Read Pixel Juice Page 22


  Today we caught none. I don't even want to talk about it.

  Today we caught one. What's to say? We just went out there, with Edie leading the way, and we found a loner, and we caught it, and we killed it, and I skinned it, and that was that. The rest of the day we just went around the streets, and I tried to do some talking to Edie, saying that I'd like to be a tracker one day, but she wouldn't talk back at me, just living in her own world, I guess. And Mr Bone says you don't get to be a tracker, kid, you have to be born a tracker, and Clingfilm said that was a pile of fuck. But what does he know? What does anybody know? Today we caught one.

  Tonight we caught five. We did pretty good, and we were up for it, except we let one get away. That means we caught four. It's not the same as really catching four, because you never do, and that's that. It's just that one of them got away. That got Shiva mad, you bet. She hates it when they get away. And Clingfilm was cursing about the bonus again, when really it was all his fault that one got away. He was hiding behind the curses, even I can see that. But the strangest thing was when the one got away, and the four that were left went mad like, when they realized there was four of them, I suppose. Usually they come easy once they're caught, but these four went mad on us, and I was scared because I know that's how the Creeping Zero lost Wesley, catching five and letting one get away, and the four what's left going mad. But this time Shiva got them all. Got them good.

  Today we caught none. I don't mind it. I was still shaken up from last night, and I can't stop thinking about Wesley now that I've started. I never met him, because I took his place. But all the crew, they go on about him, like he was brilliant or something, even though he got lost. I wish they wouldn't, because them going on like that means I'll have to be brilliant one day. I hope I am, one day, and that I get to be a top-notch tracker, but thinking about it just makes me shake even more. Today we caught none. Good.

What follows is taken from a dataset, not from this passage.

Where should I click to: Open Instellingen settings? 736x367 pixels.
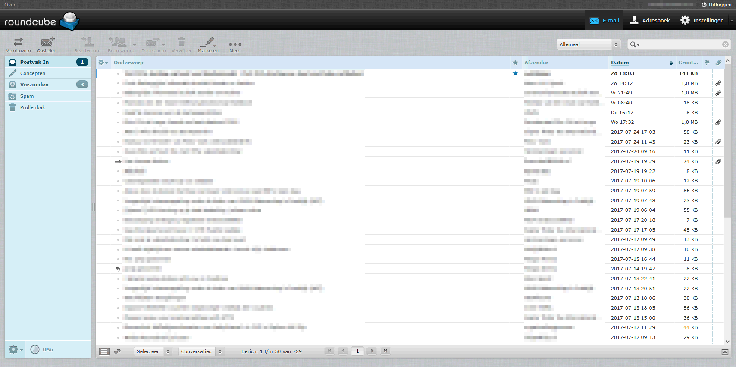click(x=702, y=20)
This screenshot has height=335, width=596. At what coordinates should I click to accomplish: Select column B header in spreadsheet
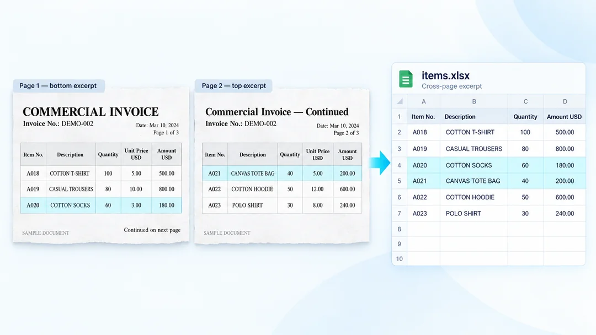(473, 101)
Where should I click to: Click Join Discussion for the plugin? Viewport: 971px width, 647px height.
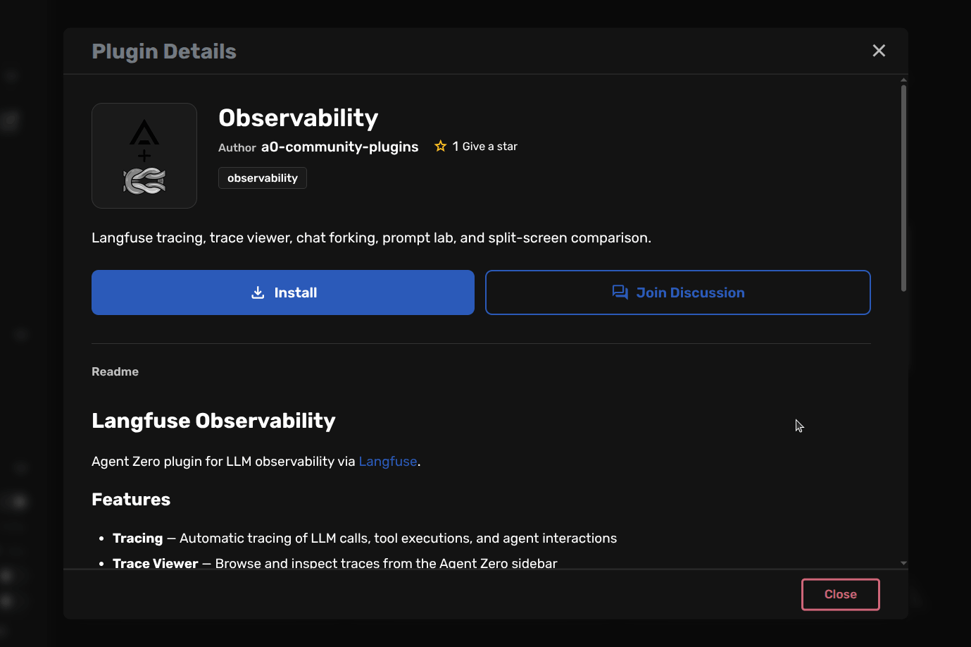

  Today we caught one. We did pretty good. Catching one ain't usually pretty good, but this time it was, because we had to keep it alive. Sometimes you have to do that, keep them alive. You get more money, so Clingfilm's happy. Mr Bone got word that the university wanted a live one, and so we had to be careful, because they would rather die than be kept alive. It's my first time at keeping one alive. It was a female. I wouldn't mind so much if it was a male, but it wasn't. It was a female. We had her tied up in the van, and all I could do was look at her struggling. I don't know, it's different. It's different close up. I thought it would be. I thought that close up it would be easy to tell, but it wasn't. Because she looked just like the rest of us. But, you know, beautiful. And that's why it was different. And Mr Bone says you have to be careful, thinking like that because them looking just like us is only the disguise. That's why Edie is so important, Mr Bone says, because without a tracker how would we ever know which to catch? And today we caught a live one.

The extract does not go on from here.